I hope this is not menapause mood swing related. I've been have hot flashes recently, so it could be. I do not like at all not one bit.

Back of mind nagging underlying all this: Why do I talk and post so much, it's so annoying. Not needing hairpats just needing to brain dump it all so it'll stop cycling.


Laura - Aug 07, 2018 8:13:41 am PDT #28138 of 30002
Our wings are not tired.

msbelle: Talk and post more! Here because I prefer to spend my time here. Better than punching people, probably. I don't think I had a lot of mood issues when I was menopausal, but it was a while ago. The things that seriously alter my mood are sleep deprivation, or hunger. It happens infrequently because I work hard to avoid those conditions, but my family notices right away and suggests I fix it.


msbelle - Aug 07, 2018 8:29:54 am PDT #28139 of 30002
I remember the crazy days. 500 posts an hour. Nubmer! Natgbsb

Similarly to Hulk I operate generally with a lot of anger, always have. It just doesn't look like anger outwardly most of the time.

Yesterday someone cut me off and dismissed my CORRECT assessment of what we needed to do in a work situation and I wanted to leap over my desk at him. From our coworkers expressions, my face made those feelings clear. I have not recovered yet. Throat punches all around are warranted, I think.

So I'm staying in my office and have the radio on, but my mind is just spinning.


Dana - Aug 07, 2018 8:43:17 am PDT #28140 of 30002
I'm terrifically busy with my ennui.

Yesterday someone cut me off and dismissed my CORRECT assessment of what we needed to do in a work situation and I wanted to leap over my desk at him.

I have moments like that.
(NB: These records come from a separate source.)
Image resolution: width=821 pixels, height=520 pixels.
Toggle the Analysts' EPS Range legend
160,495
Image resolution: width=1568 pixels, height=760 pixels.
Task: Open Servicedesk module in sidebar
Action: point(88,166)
Fortunately I work at home.


msbelle - Aug 07, 2018 8:56:02 am PDT #28141 of 30002
I remember the crazy days. 500 posts an hour. Nubmer! Natgbsb

Tomorrow is my blessed blessed work from home day and I hope I can reset a bit of the rage. My plan is to get some food in the crock pot in the morning and have meal prep for the week done by bedtime.


Connie Neil - Aug 07, 2018 9:06:40 am PDT #28142 of 30002
brillig

Maxing out the deductible is a freeing experience.